Arama


_Yağmur_ - avatarı
_Yağmur_
VIP VIP Üye
11 Kasım 2010       Mesaj #3
_Yağmur_ - avatarı
VIP VIP Üye
FABLLERİN KAYNAĞI VE DÜNYADAKİ TEMSİLCİLERİ
Bugün hala ilgiyle okunan fablların kökleri çok eski çağlara kadar uzanır. Kesin olmamakla beraber, ilk örneklerinin Hindistan'dan çıktığı söylenir. İlk yazılı örnek de "Pançatantra" masallarıdır. Eserin yazılış tarihi MÖ 100–300 yılları arasına rastlamaktadır. Pançatantra Masalları, bu türün en eski ve ilginç bir örneği sayılır.

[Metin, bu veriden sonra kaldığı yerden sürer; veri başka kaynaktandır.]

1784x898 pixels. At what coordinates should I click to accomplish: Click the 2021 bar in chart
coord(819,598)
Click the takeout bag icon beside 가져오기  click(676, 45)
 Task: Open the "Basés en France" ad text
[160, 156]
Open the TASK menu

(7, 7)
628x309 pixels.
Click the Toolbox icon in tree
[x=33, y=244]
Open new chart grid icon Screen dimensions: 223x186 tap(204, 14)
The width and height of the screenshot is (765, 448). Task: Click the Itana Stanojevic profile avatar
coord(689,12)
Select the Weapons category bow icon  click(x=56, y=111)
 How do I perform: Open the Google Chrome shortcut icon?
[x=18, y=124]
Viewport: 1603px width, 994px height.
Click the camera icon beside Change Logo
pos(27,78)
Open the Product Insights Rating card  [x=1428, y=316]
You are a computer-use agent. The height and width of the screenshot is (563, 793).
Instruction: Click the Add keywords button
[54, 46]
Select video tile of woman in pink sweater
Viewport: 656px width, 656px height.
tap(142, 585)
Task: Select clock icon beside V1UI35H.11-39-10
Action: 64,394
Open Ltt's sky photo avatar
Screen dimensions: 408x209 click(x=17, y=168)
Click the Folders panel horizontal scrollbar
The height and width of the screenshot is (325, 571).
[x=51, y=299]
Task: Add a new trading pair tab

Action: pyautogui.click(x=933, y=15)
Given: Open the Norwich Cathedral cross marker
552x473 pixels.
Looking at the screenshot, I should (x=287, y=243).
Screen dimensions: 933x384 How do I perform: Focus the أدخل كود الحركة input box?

Bazı kaynaklarda da eserin, MÖ. 200 yılında Keşmir’de derlendiği belirtilir. Ancak, çok daha sonraki yüzyıllarda (MS. 100-150) ortaya çıkan ve ün kazanan bu eserin yazarının kim olduğu ve hangi yıllar arasında yaşadığı henüz kesinlikle bilinmemektedir. Yalnız eserin başında bu masalların, zamanın iki genç prensini eğitmek (yetiştirmek) amacıyla Vishnuşarman adlı biri tarafından anlatıldığı belirtilmiştir. Hem insanların hem de hayvanların yer aldığı ve zaman zaman hikâyeler arasına felsefi mısraların serpiştirildiği Pançatantra Masalları bütünüyle, yetişkinlere hitap eden bir özellik taşır. Bununla birlikte, Aisopos (Ezop) ve La Fontaine’in fabllarına kaynaklık eden bu masalların bir bölümü, bu yüzyılın başlarında (1908), ABD’de resimlendirilerek çocuklar için yayımlanmıştır.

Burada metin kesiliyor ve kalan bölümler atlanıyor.